The motion suggests Woodworth's defense attorneys didn't know that Robertson wrote a letter asking a circuit judge to remove former Livingston County prosecutor Doug Roberts from the case because he showed "a lack of enthusiasm" in prosecuting Woodworth.
"It goes without saying that this letter should have been provided in discovery to the defense as exculpatory evidence," Ramsey wrote in an accompanying letter to Attorney General Chris Koster. He asked Koster, who took office this year, to investigate the matter.
When Roberts declined to charge Woodworth, a Livingston County presiding judge instead summoned special state prosecutor Kenny Hulshof from the Attorney General's Office.
A Koster spokeswoman declined comment since the office had not received the request as of Thursday afternoon. Roberts, who is now in private practice, did not return a telephone call seeking comment. Hulshof, who after leaving the Attorney General's Office spent six terms in Congress and was the 2008 Republican nominee for governor, declined to comment. He is also in private practice now.
A five-month Associated Press investigation of the case published earlier this month found investigators discounted or did not fully explore some evidence pointing to other suspects. Woodworth was charged nearly three years after the shootings based on the discovery of a single fingerprint found on an ammunition box inside Robertson's shed and a common manufacturing defect in his father's handgun.
Livingston County Sheriff Steve Cox — who played a limited role in the original investigation nearly two decades ago — has said he plans to take a new look at the case in response to the AP's findings. Cox said Thursday that he wants to consult with Mike Koenig, Roberts' successor as county prosecutor, before formally reopening the case.
Woodworth's father Claude was Lyndel Robertson's longtime farming partner before the shooting. The partners split after Robertson accused Claude Woodworth of involvement in his wife's death.
After Hulshof's appointment, Woodworth was indicted by a grand jury and convicted by a Clinton County jury in 1995. He won a new trial after an appeals court ruled that jurors were entitled to hear evidence that Robertson initially identified his oldest daughter's abusive ex-boyfriend as the likely shooter.

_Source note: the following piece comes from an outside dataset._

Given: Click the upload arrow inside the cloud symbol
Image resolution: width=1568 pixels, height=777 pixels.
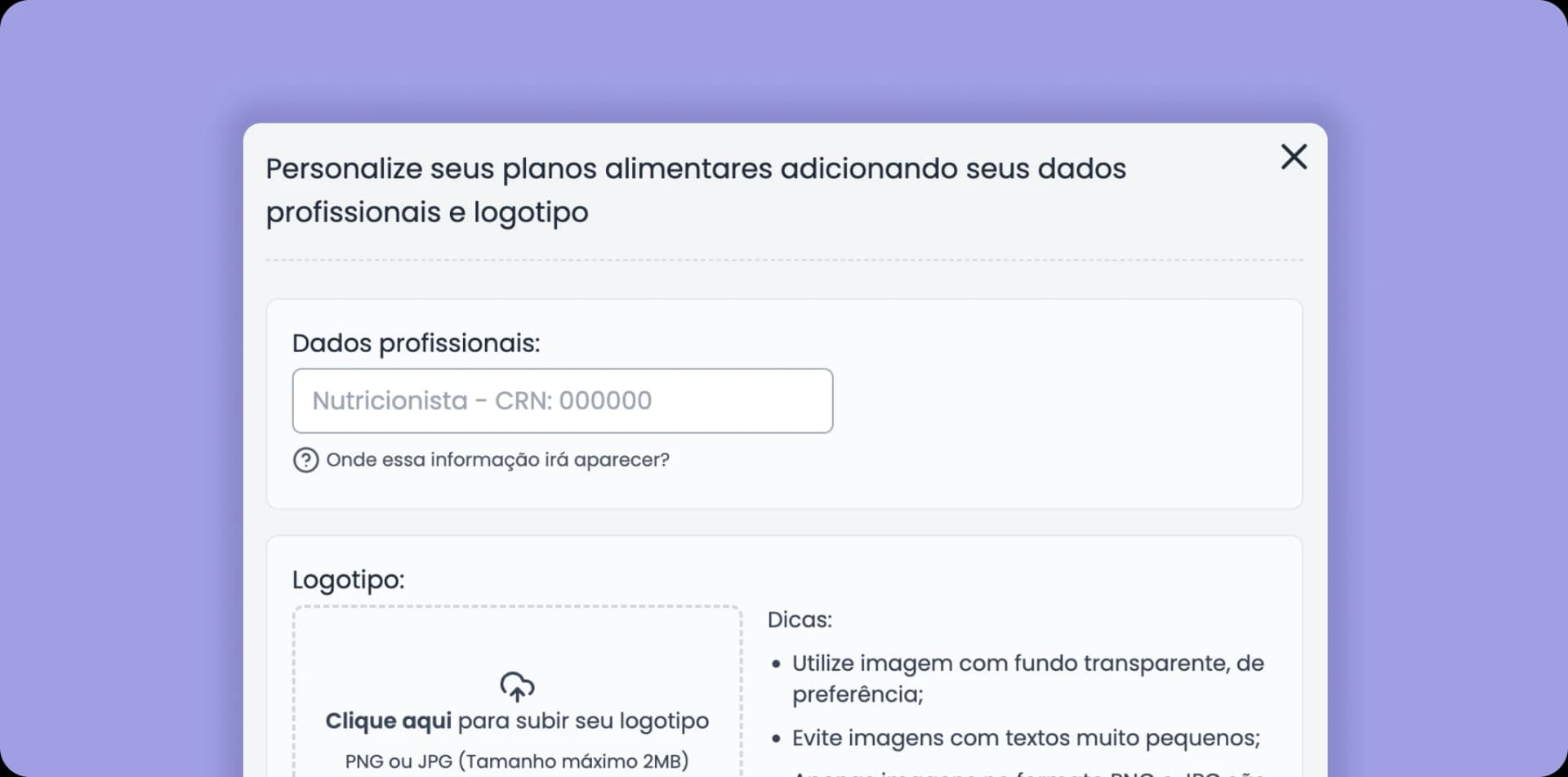Looking at the screenshot, I should tap(517, 691).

A second jury found Woodworth guilty in 1999 and sentenced him to four consecutive life terms plus 15 years. Two of those jurors told the AP they still have doubts about Woodworth's guilt and were pressured into their decision by other jurors.
In his letter to Cox, Ramsey notes that Roberts "would have been a key defense witness" had his reticence about Woodworth's guilt been previously known. The request for a new trial also includes a 2006 deposition transcript in which Lyndel Robertson denies knowledge of Roberts' decision not to prosecute.